As he wondered whether he should call Samantha to see if GG had called, an old Oldsmobile came creeping down the block. Lil Nut ducked down into the driver’s seat and peered through his side view mirrors. The car glided at a slow pace, finally stopping in front of Samantha’s apartment building. It was brick cold outside and deserted. Lil Nut shook his head once he saw Lamiek in the driver’s seat, Lite as the passenger, and a third person in the back. He prayed to God it was Blue Bug and he’d be able to kill three birds with three stones.
He went over and over in his head how he would do it. He wondered if everyone in the car was strapped. He’d have to be quick as lightning to be able to pull off shooting three armed men without getting hit himself. And on the thought of getting shot again, Lil Nut realized that he didn’t have room for error.
Finally, Lamiek parked and cut off his car. As they sat there, Lil Nut sat. Lil Nut didn’t know why he was hesitating, but the moment just didn’t seem right to him. He kept peering out of his back window, looking back at the carload of men.

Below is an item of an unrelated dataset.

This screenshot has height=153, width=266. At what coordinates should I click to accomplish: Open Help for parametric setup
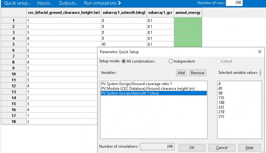point(250,147)
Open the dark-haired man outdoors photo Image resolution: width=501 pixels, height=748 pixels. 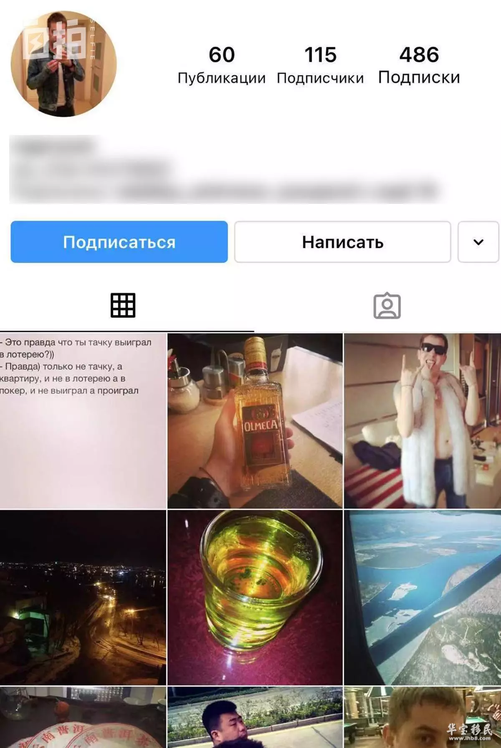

They were talking, laughing, and even singing. They were too lax. Lil Nut rationalized that they felt he was already inside the apartment. They must have planned to ambush him coming out of the building in the wee hours of the morning.
By four o’clock in the morning, Lil Nut had been there almost twelve hours. He was frozen stiff, and if it wasn’t for sheer determination, he would have pulled off and gone home. He flexed his fingers in and out for a few minutes until they warmed up, took one more peek through the back window at the peanut butter and tan colored Oldsmobile, and discreetly slid out of his driver’s seat. He crawled down the darkened Harlem street on his hands and knees until he was almost to the corner. Lil Nut tossed his hood over his head and walked across the street. He took another peek and realized that they hadn’t spotted him.
In a crouching position, he crept toward the car with his gun aimed and cocked. He could see Lamiek’s head resting on the window, asleep, and Lite staring straight ahead. Lil Nut steadied his gun and decided to take aim at Lite first.
Boom! Boom! Lite clutched his chest with both hands and began to scream. Lamiek’s eyes popped opened, but Lil Nut was already hitting up the back passenger. Boom! Boom! Lamiek opened up the driver’s side door and bolted. Lil Nut was on his heels quickly. Boom! Boom! Boom! Lamiek fell face-first onto the cold pavement. Lil Nut stood over him and emptied his gun into his head.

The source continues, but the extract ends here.